1953 was also the year Bala Tampoe was sworn in as a lawyer, in which capacity he was able to defend many workers and activists.

Crisis and struggle in the LSSP

Despite the LSSP’s involvement in struggle, the electoral setback of 1952 had left the party divided. In contrast to Bala Tampoe’s views, almost one third of party members felt that the hartal proved it was impossible to change the socio-economic state of affairs through mass mobilization and that the party would be unable to win the upcoming elections on its own.

As early as the special party conference held in October 1952, the LSSP had decided to advocate a “united front with the CP and the Philip Gunawardena group”. A minority resolution went even further, calling on the party to prioritize the establishment of a “democratic government” which, it said, would be “at least a Bandaranaike government” and at best “a Sama Samaja majority government”. The CP refused to join a united front unless the LSSP promised to stop criticizing the governments of the USSR, Eastern Europe and China, so no progress in this direction was possible beyond common work around the hartal. At the party’s national convention in October 1953, the majority resolution received 259 votes to the minority’s 125. Led by William Silva, the minority then left the convention and quit the party. The LSSP lost a third of its members – some of whom ended up in the CP, and others joined Philip Gunawardena’s VLSSP, but the vast majority left politics altogether.

In 1954, LSSP leader N.M Perera was elected mayor of Colombo. But the LSSP was unable to secure a majority on the municipal council, and those elected as part of the “united front” around the CP rejected all forms of cooperation. Within a year, these “united front” councillors teamed up with the UNP and removed Perera from office.

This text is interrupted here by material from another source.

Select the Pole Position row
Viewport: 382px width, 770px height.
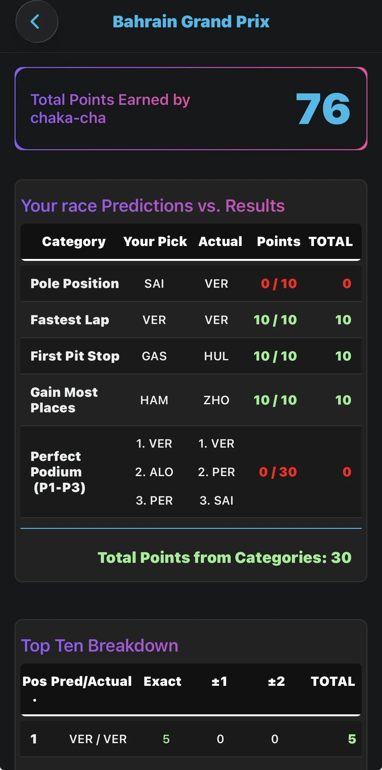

From 1954 onward, and basing itself on the lessons of the hartal, the CMU organized a series of struggles among retail workers, forcing the employers federation to grant a number of concessions. These struggles helped rebuild workers’ confidence in their strength and reached a peak in 1956, when the CMU led a general strike by workers in the retail sector. The CMU forced employers to accept collective bargaining, and became one of the most powerful trade unions in Sri Lanka. As Leslie Goonawardene would later write in his history of the LSSP, “the role of P.B. Tampoe deserves mention.” [13]

Confronted with a new rise in social struggle, the Sri Lankan bourgeoisie elected to divide the working class. Taking advantage of the Sinhalese cultural renaissance and desire to jettison English as an official language, the bourgeoisie set Sinhalese against Tamils, who formed the majority in the plantation areas. The SLFP organized campaigns to have Sinhala recognized as the “only official language” – against the use of English, of course, but especially against Tamil! Promoting the Sinhala language went hand-in-hand with promoting Buddhism, portrayed as the country’s only national culture. The LSSP was the only Sinhalese-majority party in favour of recognizing two official languages, Sinhala and Tamil. Its public gatherings were attacked by roving gangs of thugs from the “Sinhala Only” movement. In the 1956 elections, the Philip Gunawardena group joined forces with the SLFP within the Mahajana Eksath Peramuna (MEP) or People’s United Front, which defeated the ruling UNP. The LSSP won 14 seats and was once again the main opposition party.

The new Bandaranaike government made a number of concessions to workers. It nationalized the bus companies and Colombo harbour (while rejecting the LSSP demand to guarantee worker oversight of the management of nationalized companies), tabled legislation on paddy lands and cooperatives, began setting up a national social security fund, and ended the anti-union approach of previous governments – gradually reinstating civil servants who had been sacked following the 1947 general strike. He also shut down British military bases on the island.

In addition to these progressive measures, however, in 1956 the government also enacted the law making Sinhala the only official language, with UNP support. This in spite of the fact that almost 30 percent of the population (Tamils from India, Sri Lankan Tamils and Muslims) spoke Tamil. This sparked riots and a new State of Emergency lasting several months. Bala Tampoe, himself a Tamil but also recognized as one of the country’s best orators in Sinhala, mobilized his entire union in favour of equal treatment for the country’s different communities. It was not until 1958 that opponents managed to win a partial rollback of the legislation – a new law authorizing the use of Tamil in teaching, public-sector recruitment exams, and government correspondence regarding administrative matters in the northern and eastern provinces. (Unfortunately, the new law was never implemented fully and was the subject of political agitation by the Federal Party in the 1960s and early 1970s.)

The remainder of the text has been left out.